The North Atlantic Arc Home
October In Orkney IntroDay 1Day 2 • Day 3 • Day 4Day 5Day 6Day 7Day 8


We rise early to catch our scheduled 6:45 ferry. This route was operated for years by P&O, but the contract has just recently been awarded to a new company called Northlink. I booked our passage online long before our trip. What no one has bothered to tell us is that the brand-new Northlink ferry is much too large for the pier at Scrabster, and the new government-built pier is months behind schedule. A smaller ship has been leased from Caledonian MacBrayne (a partner in Northlink), and the schedule has been adjusted. Our 6:45 crossing departed at 5:30. The next crossing is at 2:00pm, much too late for us to make our planned connection to one of the outlying islands.

We are doubly fortunate. There is another service departing from Gill’s Bay, 15 miles to the east, at 9:45. (I’d planned to use this ferry on our return trip.) And it’s October, and we don’t have to worry about it being booked up. We sit in the parking lot at Gill’s Bay; Win pops a DVD into his laptop. We plug the audio into the rental car’s cassette player and pass an incongruous hour listening to Jethro Tull.

The crossing of the Pentland Firth is uneventful, if a bit rough; the ferry has to make two attempts at docking. We disembark in St. Margaret’s Hope on the southeastern island of South Ronaldsay. It’s the third largest town in Orkney, tiny as it is, but we have no time to check it out, as we are well behind schedule. We are booked on a ferry to the northern isle of Sanday in the afternoon. South Ronaldsay is connected to the main island of Orkney, called Mainland, by a series of causeways called the Churchill Barriers, built during World War II to discourage the passage of German warships. Scapa Flow, the rectangular body of water bounded by Mainland and the southern isles, is the final resting place of a scuttled WWI German fleet, and is very popular with divers.

We drive toward Kirkwall, the capital and largest town in Orkney. To the west of town stands Wideford Hill, and a short hike up the side of the hill brings us to Wideford Hill Chambered Cairn.

Orkney is positively lousy with archeological sites. That’s why we’re here. A number of factors make this a prehistorian’s paradise. One is that there are few trees here, and ancient communities built everything with the flat slabs of stone that are so readily available in Orkney. Another is that the climate changed at some point several thousand years ago, turning fine agricultural land into peat bog, and driving away rich schools of fish. Whole villages were abandoned and covered by storm-driven sands, only to be uncovered again by storms many centuries later. Such sites are still being discovered today. Most of Orkney’s ancient sites are between 2,500 and 5,000 years old.
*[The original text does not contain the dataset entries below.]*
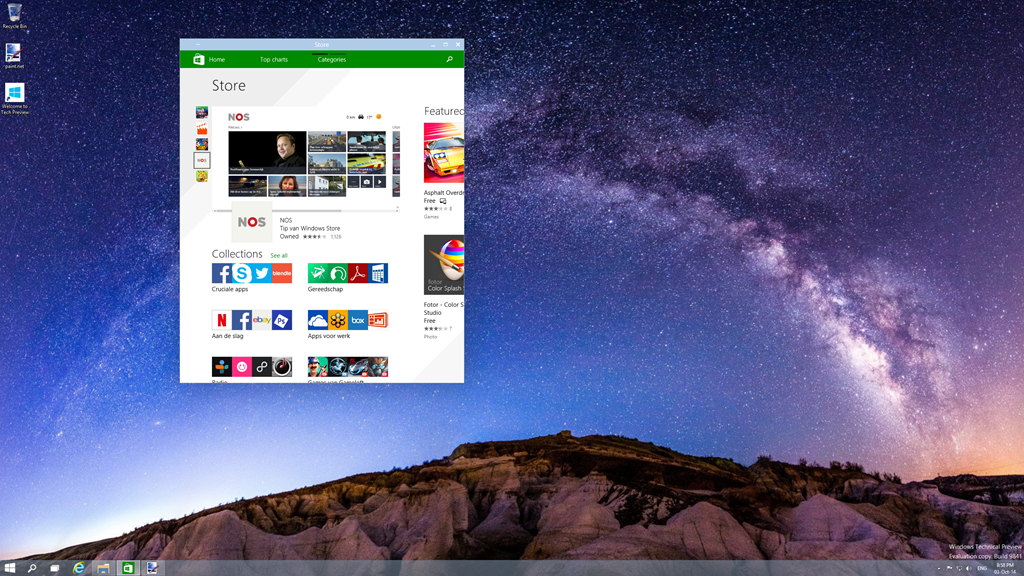The height and width of the screenshot is (576, 1024).
Task: Click the OneDrive icon in Apps voor werk
Action: 318,320
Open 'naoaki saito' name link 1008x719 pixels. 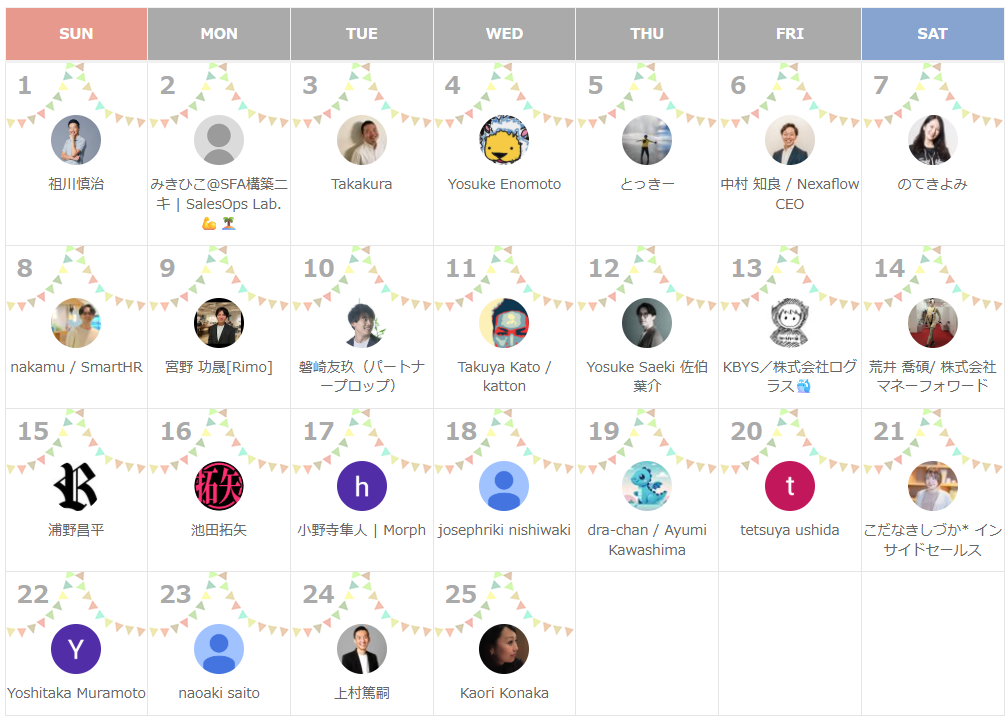(219, 693)
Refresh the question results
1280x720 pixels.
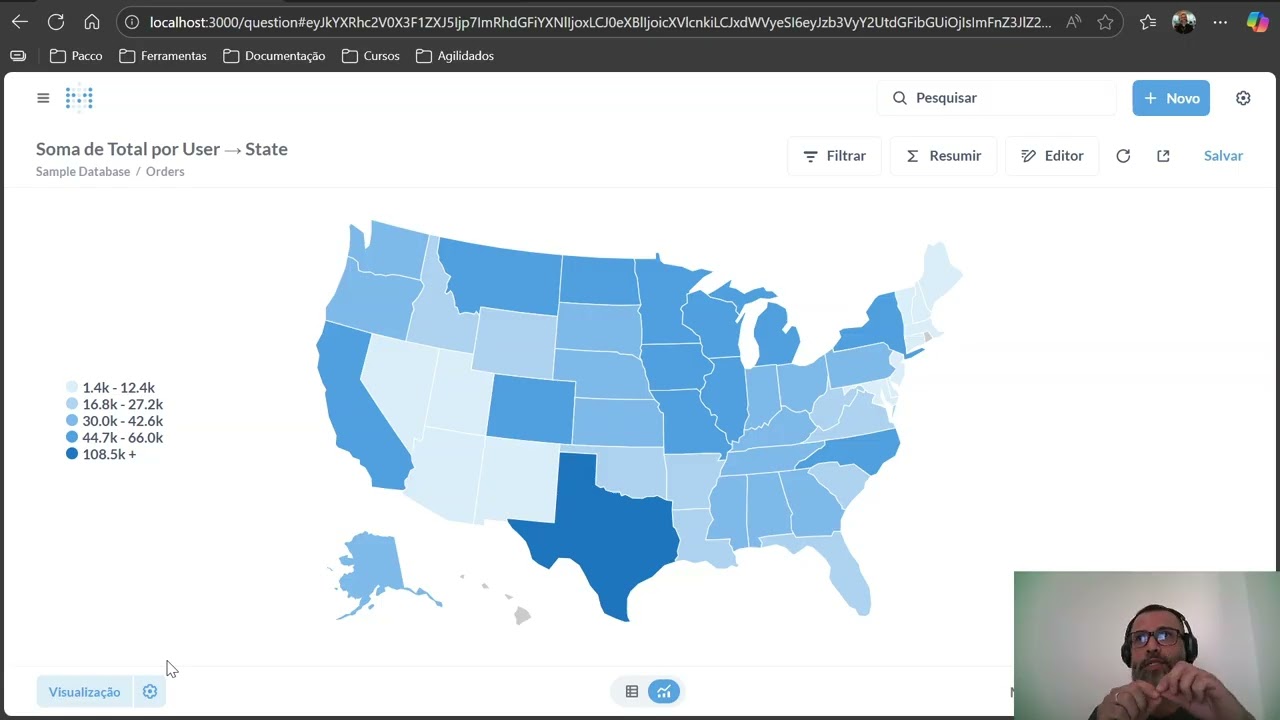tap(1123, 156)
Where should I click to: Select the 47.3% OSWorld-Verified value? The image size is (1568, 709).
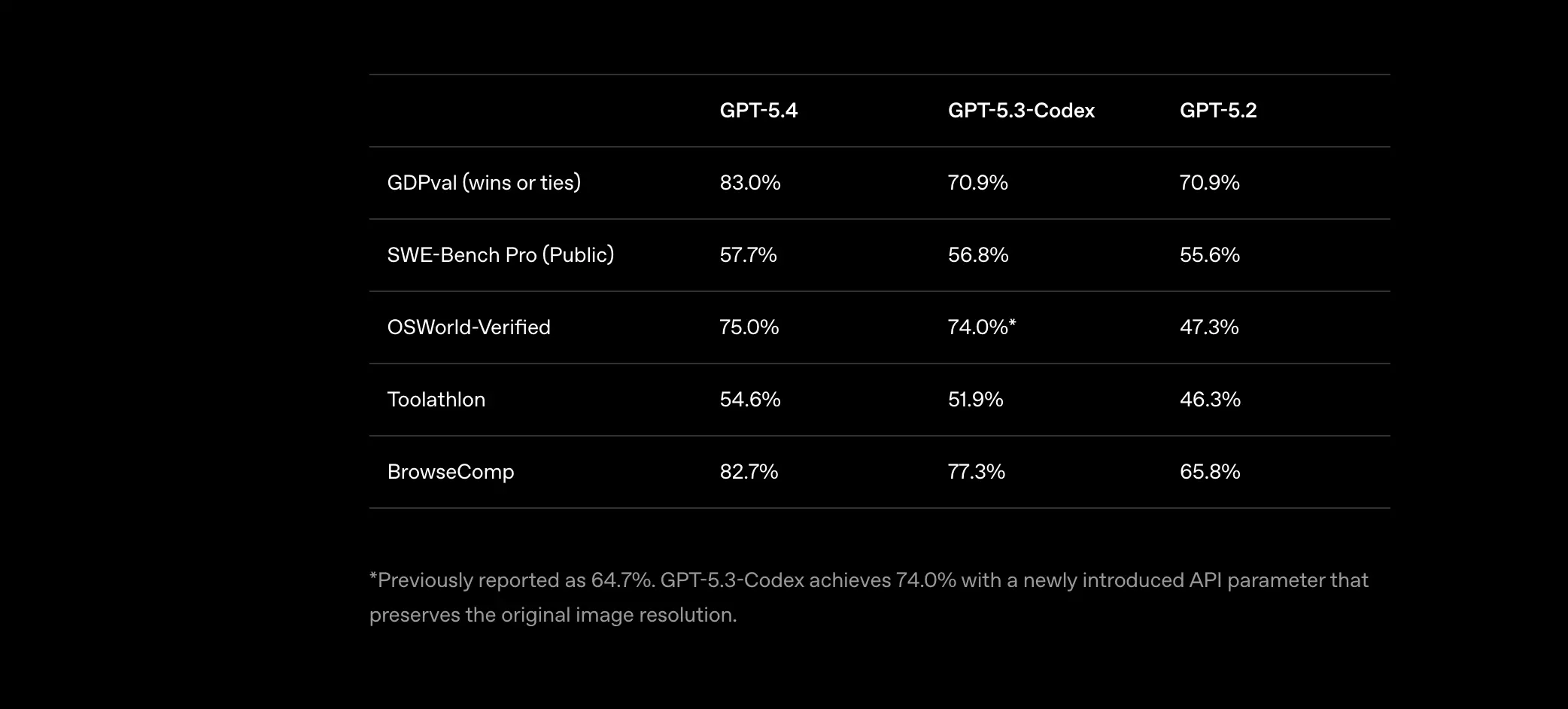coord(1209,327)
One of the hallmarks of the early communities of the northern Scottish Highlands is the chambered tomb or chambered cairn. Wideford Hill is a splendid example. No one knows exactly how these tombs were used, but they are certainly burial sites of some kind. Typically, they have a low, narrow passageway into a central chamber, which is usually high enough to stand up in. There are several side chambers, in which usually have been found human remains and a variety of artifacts. The whole is built of stone, with a corbelled roof in the main chamber. At Wideford Hill, access is through the roof, rather than the very tight passageway; the capstone that normally tops the main chamber is missing, and has been replaced by a sliding hatch and a ladder. If you don’t mind crawling in the dampness, you can see the fine capstones atop the side chambers. Historic Scotland provides a flashlight at many of these tombs, but it doesn’t hurt to bring your own.
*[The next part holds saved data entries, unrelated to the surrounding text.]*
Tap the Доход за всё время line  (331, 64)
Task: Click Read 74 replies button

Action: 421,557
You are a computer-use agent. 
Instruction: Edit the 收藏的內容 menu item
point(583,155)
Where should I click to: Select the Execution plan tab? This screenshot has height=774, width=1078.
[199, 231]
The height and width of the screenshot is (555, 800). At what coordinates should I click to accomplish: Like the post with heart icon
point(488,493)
We drive back into Kirkwall and board the afternoon ferry for Sanday (pronounced “Sandy”—“ay” is the Orkney variant of the Old Norse word for island, seen elsewhere as “ey” or “oy”). We land an hour and a half later and check in at the Kettletoft Hotel. It’s late in the day, and we rush off to see the spectacular Quoyness Chambered Tomb, much like Wideford Hill, but much larger, and situated on flat ground near the beach. Nearby are the overgrown ruins of a dozen other cairns. As darkness falls, we return to the Kettletoft. Our accommodations are a bit spartan, but dinner in the pub is decent. There is a cask ale at the bar, but it needs to settle another day. We make do with one of the draught beers, which are not so bad. Behind the bar, sitting in a small dish, is a potato, with facial features made from various vegetables, and sprouts representing hair. “Who’s that?” I ask the lively barmaid. “Oh, that's Mr Tattie Heid,” she bubbles (pronouncing the latter word “heed”). Win will call me by that name ever after. I have called him “Blindhæd” since our visit to Iceland a few years ago, after the road sign there denoting a blind summit.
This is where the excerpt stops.